Lo demás es ya más bestia y creo que tú lo sabes. Gritaba tanto y tan sin
tregua que pensaron que estaba endemoniada. La histeria se apoderó de mi mente,
y sentía tanto dolor y tanto placer a un tiempo dentro de mí que entre un aullido
y otro no sabía si aquello era el paraíso o el infierno. Pero ni siquiera entonces
estuve loca. Sólo que la idea de que tenía un ángel dentro de mí era demasiado grande
para mi pobre cabecita de muchacha ignorante. Llamaron a un exorcista baboso, me
ataron a la cama, me manipularon durante días y días, y al fin aquel espíritu enamorado
salió de mí. Claro que para entonces ya había tenido tiempo de sufrir el castigo
divino a su rebeldía y se había convertido en un auténtico demonio horrible con
cuernos y rabo, pero aún bajo esa forma pavorosa, un instante antes de desaparecer
para siempre en los abismos del infierno, me pasó junto al oído y me susurró, en
un gemido: “perdona, Visitación, amor mío”.

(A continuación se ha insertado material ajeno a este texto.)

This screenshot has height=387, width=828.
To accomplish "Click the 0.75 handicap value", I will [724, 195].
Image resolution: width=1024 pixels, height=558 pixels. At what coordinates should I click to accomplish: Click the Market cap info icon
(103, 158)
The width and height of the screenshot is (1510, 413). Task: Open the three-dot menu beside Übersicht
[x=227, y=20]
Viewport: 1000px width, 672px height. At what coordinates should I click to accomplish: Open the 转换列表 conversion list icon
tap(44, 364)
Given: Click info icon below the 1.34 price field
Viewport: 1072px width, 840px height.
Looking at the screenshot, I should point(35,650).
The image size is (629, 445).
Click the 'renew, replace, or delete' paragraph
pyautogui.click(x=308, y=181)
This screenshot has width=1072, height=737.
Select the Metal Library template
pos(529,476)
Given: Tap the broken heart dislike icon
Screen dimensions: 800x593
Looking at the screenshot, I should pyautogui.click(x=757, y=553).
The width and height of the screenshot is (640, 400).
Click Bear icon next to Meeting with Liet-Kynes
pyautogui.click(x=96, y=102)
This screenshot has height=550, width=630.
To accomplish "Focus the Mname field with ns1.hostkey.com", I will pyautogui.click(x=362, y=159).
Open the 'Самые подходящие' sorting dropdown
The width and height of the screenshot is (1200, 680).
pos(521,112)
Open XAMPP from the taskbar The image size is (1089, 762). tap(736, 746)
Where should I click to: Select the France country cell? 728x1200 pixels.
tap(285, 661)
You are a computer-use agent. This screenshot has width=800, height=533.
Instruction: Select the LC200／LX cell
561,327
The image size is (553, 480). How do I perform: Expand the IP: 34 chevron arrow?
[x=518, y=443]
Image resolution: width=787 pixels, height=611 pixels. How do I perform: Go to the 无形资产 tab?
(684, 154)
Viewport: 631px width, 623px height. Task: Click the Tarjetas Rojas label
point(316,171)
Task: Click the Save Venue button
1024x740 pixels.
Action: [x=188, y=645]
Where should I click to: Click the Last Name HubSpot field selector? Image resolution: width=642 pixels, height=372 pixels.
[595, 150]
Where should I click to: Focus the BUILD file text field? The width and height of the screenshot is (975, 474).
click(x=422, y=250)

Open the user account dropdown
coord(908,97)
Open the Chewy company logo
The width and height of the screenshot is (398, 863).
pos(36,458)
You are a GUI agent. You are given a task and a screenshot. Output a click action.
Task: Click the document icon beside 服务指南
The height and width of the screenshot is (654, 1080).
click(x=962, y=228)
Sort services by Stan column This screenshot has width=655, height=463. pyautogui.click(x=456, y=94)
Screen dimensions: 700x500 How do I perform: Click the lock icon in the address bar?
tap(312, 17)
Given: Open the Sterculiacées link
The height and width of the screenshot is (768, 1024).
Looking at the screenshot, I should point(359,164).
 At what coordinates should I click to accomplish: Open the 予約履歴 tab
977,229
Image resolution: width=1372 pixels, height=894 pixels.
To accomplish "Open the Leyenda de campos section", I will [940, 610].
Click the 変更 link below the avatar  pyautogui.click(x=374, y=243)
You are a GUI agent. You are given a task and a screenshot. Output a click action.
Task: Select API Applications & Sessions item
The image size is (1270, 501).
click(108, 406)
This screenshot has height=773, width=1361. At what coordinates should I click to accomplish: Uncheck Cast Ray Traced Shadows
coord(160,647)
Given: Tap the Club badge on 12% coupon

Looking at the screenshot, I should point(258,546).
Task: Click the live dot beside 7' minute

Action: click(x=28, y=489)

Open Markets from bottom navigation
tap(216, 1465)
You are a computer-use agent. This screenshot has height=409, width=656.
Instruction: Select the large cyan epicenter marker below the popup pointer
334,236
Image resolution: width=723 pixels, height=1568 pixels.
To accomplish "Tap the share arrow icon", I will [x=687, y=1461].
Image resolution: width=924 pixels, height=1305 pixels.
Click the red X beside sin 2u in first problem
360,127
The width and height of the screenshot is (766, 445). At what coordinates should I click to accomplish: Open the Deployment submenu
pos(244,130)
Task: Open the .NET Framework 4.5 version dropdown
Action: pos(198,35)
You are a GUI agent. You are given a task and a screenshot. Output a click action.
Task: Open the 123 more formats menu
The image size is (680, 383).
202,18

Y me curé, según dijo el exorcista baboso. Y me quedé vacía también.
Pasaron varios meses y mi viejo palmó en olor de santidad. Recogí lo poco
que me dejó y me fui a una buhardilla de Malasaña. Era muy joven y muy hermosa,
viví de mi cuerpo. Me aficioné a la ginebra y, borracha, buscaba ángeles por los
arrabales. Luego los delirios, las pesadillas de día y de noche. Y el arroyo. Y
el punto final justo y razonable: el manicomio cabrón.
Pero yo no estoy loca.
Ya veo que tú tampoco me crees, ya veo. Por la cara que pones piensas que
estoy pirada, como todo el mundo aquí, en este manicomio sin compasión. Pero yo
lo sé que es verdad; sólo yo sé que fui tan estúpida. Tenía un ángel para mí sola,
un ángel bellísimo enamorado de mí, y por mi culpa fue condenado por ángel malo,
y luego por demonio malo también, y ahora seguro que ni Dios ni Satanás saben por
dónde andará, pobrecito mío, angelito de la guarda bobo que perdió la cabeza por
mí. Qué solo, qué triste vagará por los arcanos, tronco, quizá tan solo y tan triste
como estoy yo aquí, solita, viendo mi cuerpo tan lindo arrugarse poco a poco, sin
razón, escuchando siempre que estoy loca, loca, loca. Quizá loca por no haber sabido
querer a un ángel que un día quiso ser rebelde por mí.